The model presented here assumes no dynamics for the additional food. It is assumed that the additional food supply is controlled by either eco-mangers or nature. Further, we assume that the group defence in prey influences the uptake of prey by predators and that the predation pressure decreases monotonically with an increase in the prey density, resulting in a Holling type IV functional response. We further assume that the prey adopts anti-predator behaviour as a counterattacking strategy only and does not benefit from the killing of the juvenile predator. Thus, the reduction in predator population as a consequence of the anti-predator behaviour by prey is modelled using mass action law.

At first, the dynamics of this model analysed systematically to identify the various equilibria that the system exhibits and their dependency on the system parameters. Subsequently, the global behaviour exemplified with the help of multiple bifurcations that are occurring in the system (treating quantity and anti-predator behaviour as control parameters). The conditions leading to the existence of complex dynamics such as the appearance of homoclinic orbit, saddle-node bifurcation, Bogdanov–Takens bifurcation, etc., are established. The results presented in this study, highlight the vital role of anti-predator behaviour, additional food quality and quantity in controlling the economically damaging pest using biological control agents.

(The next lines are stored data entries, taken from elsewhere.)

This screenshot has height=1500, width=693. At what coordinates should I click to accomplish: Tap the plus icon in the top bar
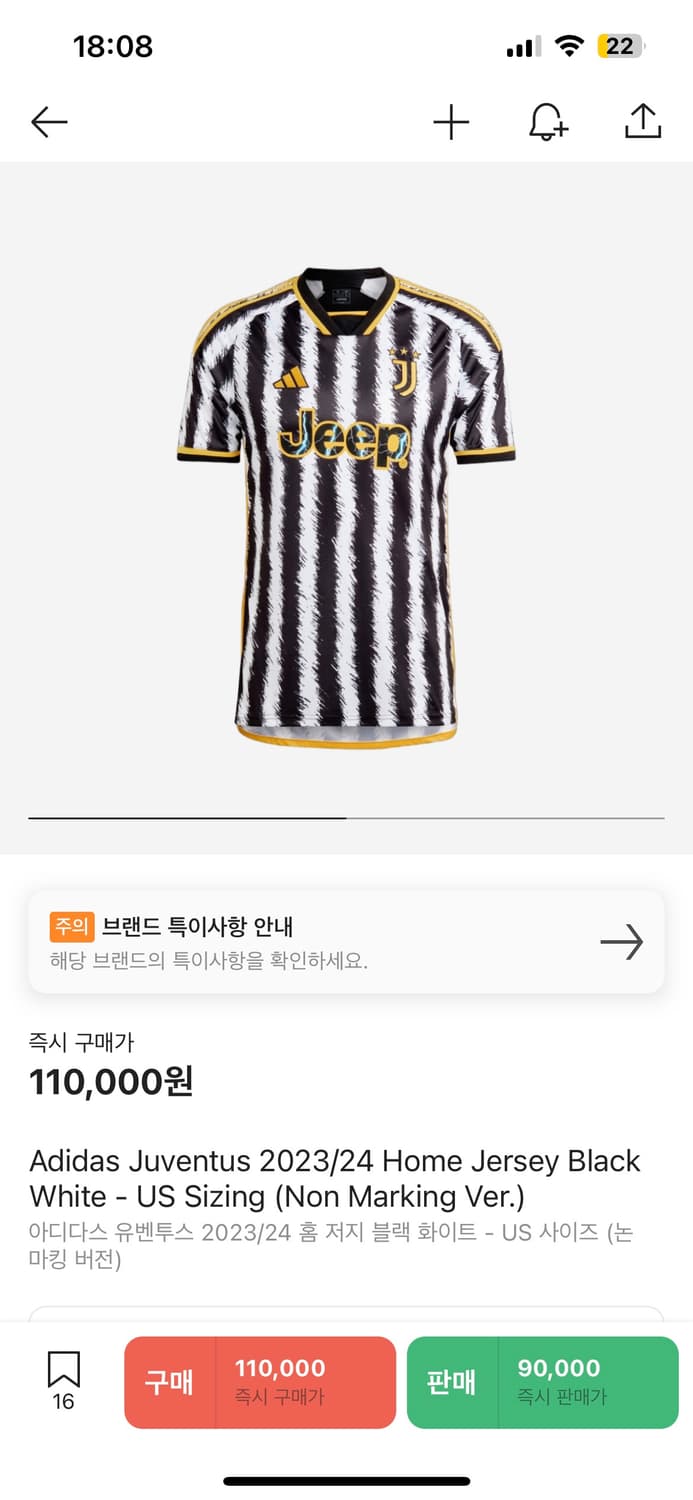(451, 122)
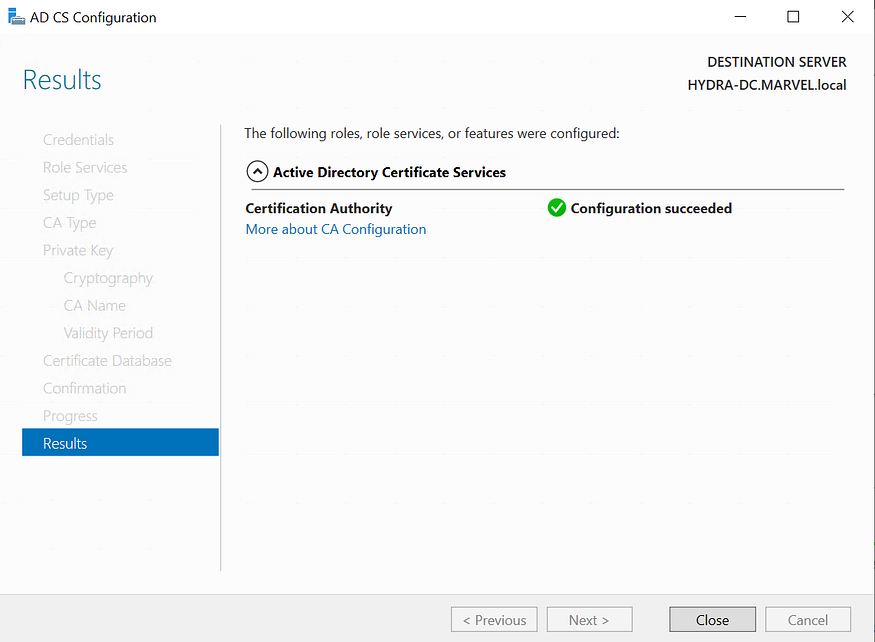Select the highlighted Results step
Image resolution: width=875 pixels, height=642 pixels.
coord(64,442)
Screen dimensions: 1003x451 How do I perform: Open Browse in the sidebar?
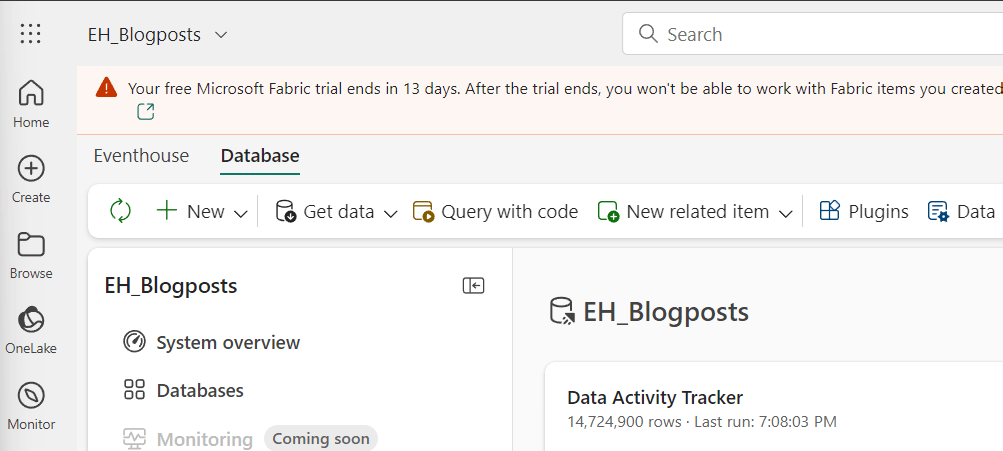tap(31, 255)
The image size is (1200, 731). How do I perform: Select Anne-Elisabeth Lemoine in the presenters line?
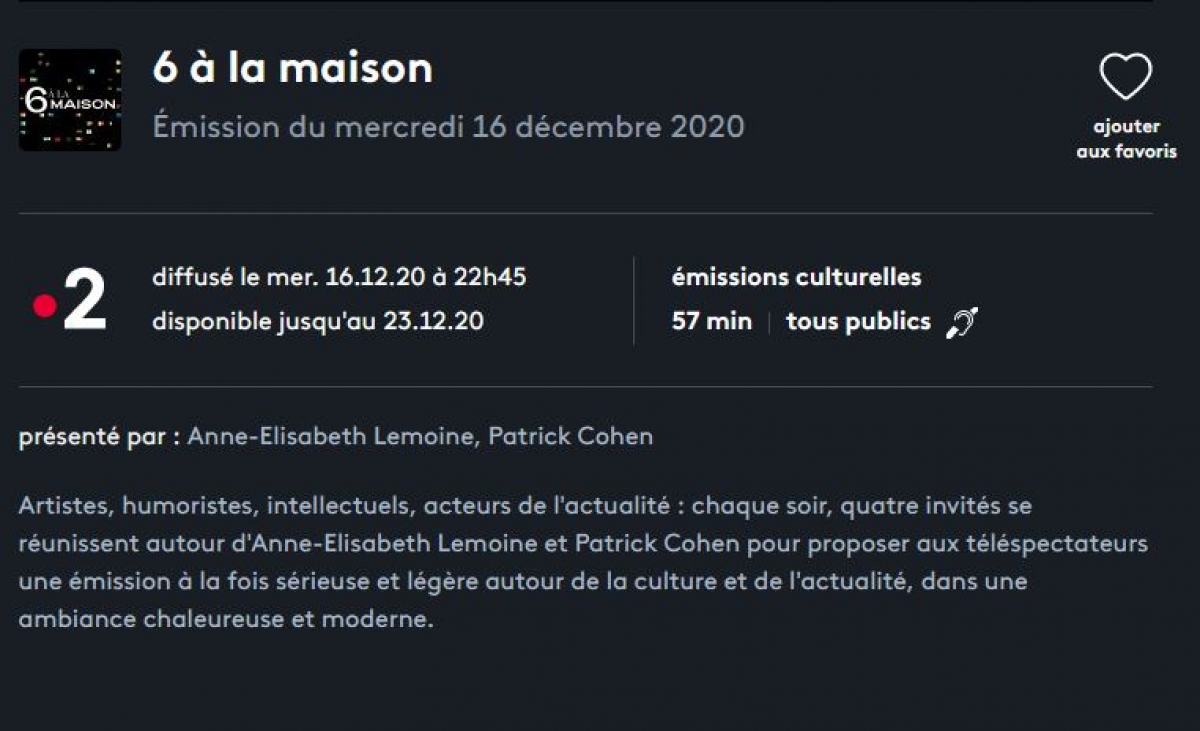[331, 437]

The article is structured as follows: Sect. 2 introduces the prey–predator model with anti-predator behaviour in prey and provision of additional food to predators. Section 3 investigates the conditions for the existence of various equilibria and their stability. The mathematical analysis for various bifurcations (viz., transcritical, saddle-node, Hopf bifurcation and mainly Bogdanov–Takens) exhibited by the system are presented in Sect. 4. The global dynamics of the system treating quantity of the food that is supplied and anti-predator behaviour in prey as control parameters are presented in Sect. 5. Section 6 discusses the consequences of the provision of additional food and its utility in biological control. The key finding of the analysis illustrated through numerical simulations in Sect. 7. Finally, Sect. 8 presents the discussions and conclusions.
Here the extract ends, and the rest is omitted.